What Is Muscle Endurance Training? | Full Body Workout

There are numerous benefits of using resistance training, however arguably the three most popular reasons are for muscle building, strength training and muscular endurance.
This article will detail how you can adapt exercises through the use of resistance training for the purpose of muscular endurance and will also feature a full body muscular endurance workout for you to try at the end.
What is Muscular Endurance?
By using the term muscular endurance, we mean enabling the muscles to handle a certain resisted movement for a prolonged period of time; such as rowing, cycling, running and swimming.
Using resistance training in order to increase muscular endurance is an efficient method which allows you to create a training plan which enables you to mimic the movements of your sport and helps you to become better.

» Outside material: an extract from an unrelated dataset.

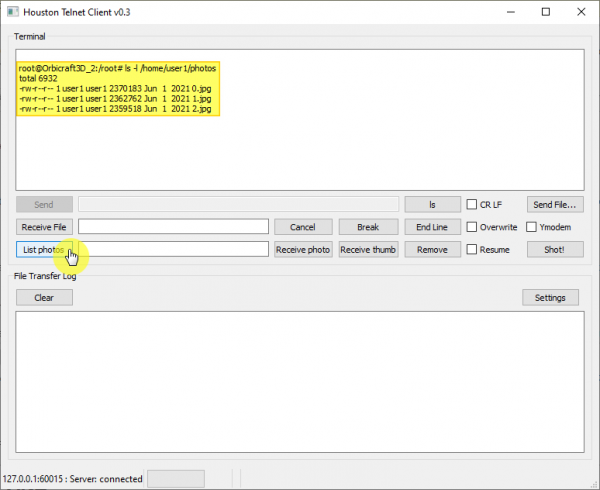Click the End Line button
The width and height of the screenshot is (600, 490).
tap(431, 227)
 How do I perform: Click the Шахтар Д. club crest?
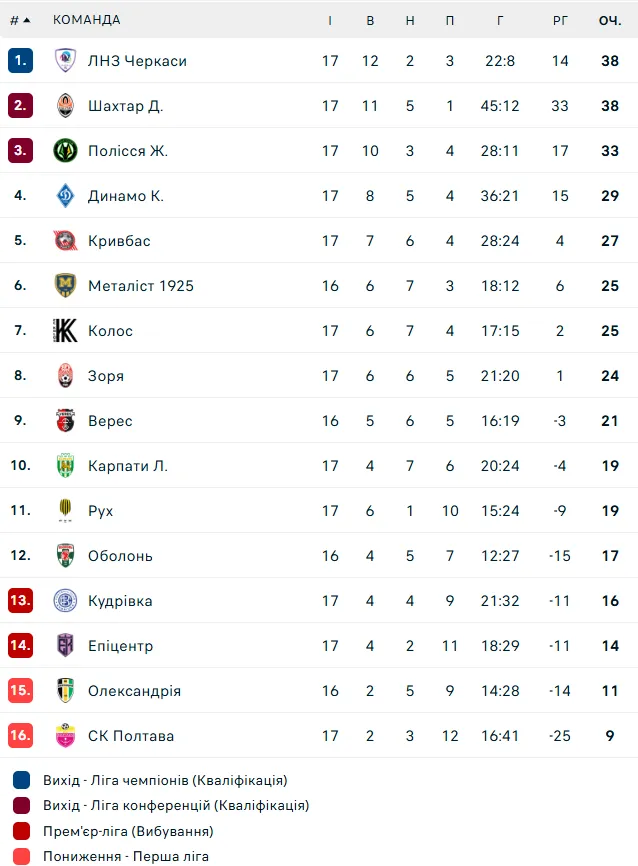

✓ An example of a resistance exercise which mimics a sporting movement is the cable row, which can be used to increase muscular endurance in order to improve your rowing technique.

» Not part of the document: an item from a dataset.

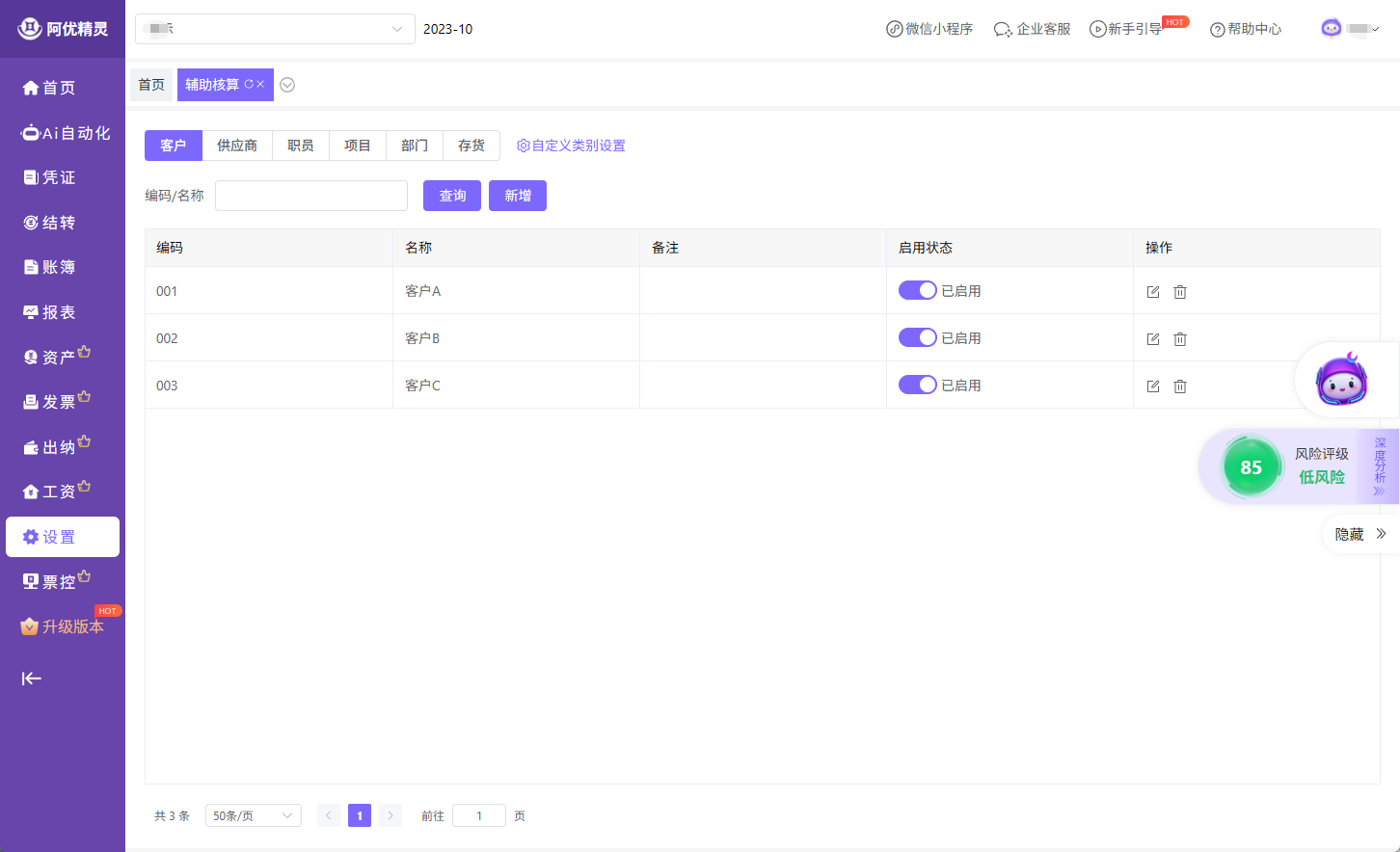Disable the 已启用 switch for 客户B
Screen dimensions: 1400x852
click(917, 338)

Rep-Ranges // Percentages of Weight
In order to alter your training so that you’re able to perform a movement for longer (such as rowing), you can use higher rep ranges compared to hypertrophy and strength rep ranges. Typically, strength training is anything from 1-5 repetitions, and hypertrophy is generally considered to occur from performing 6-15.
Muscular Endurance Training
| Push - Pull - Legs Split

Back/Biceps/Rear Delts/Traps - PULL | Sets & Reps |
Cable Row | 3 x 15-25 |
Cable Curls (EZ bar attachment) | 3 x 15-25 |
Lateral Pull-down | 3 x 20-25 |
Cable Shrugs | 3 x 15-25 |
Rear-delt resistance machine | 3 x 20-25 |
Legs Muscular Endurance - LEGS | Sets & Reps |
Hack Squat | 3 x 20-25 |
Stiff-legged Deadlifts | 3 x 15-25 |
Leg Press (Standard width) | 3 x 20-25 |
Hamstring Curls | 3 x 15-25 |
Walking Lunges | 3 x 20 |
Chest, Shoulders and Triceps - PUSH | Sets & Reps |
Chest-Press | 3 x 20-25 |
Triceps Dips | 3 x 20-25 |
Cable Flyes | 3 x 15-25 |
Cable V-bar Triceps Pushdowns | 3 x 20-25 |
Resistance Machine Shoulder Press | 4 x 20-25 |
Notes |
✓ Rest for as little time as possible, begin by taking 90 seconds rest between sets/exercises and slowly decrease the resting time each time you perform the workout.
Take Home Message
For those of you who are training for a specific sport, feel free to just use one particular part of the training plan and add in some extra sets or exercises. EG: Further lower body movements if you're just focusing on legs.
Otherwise, if you're looking to increase overall muscular endurance this programme should enable you to begin exercising effectively.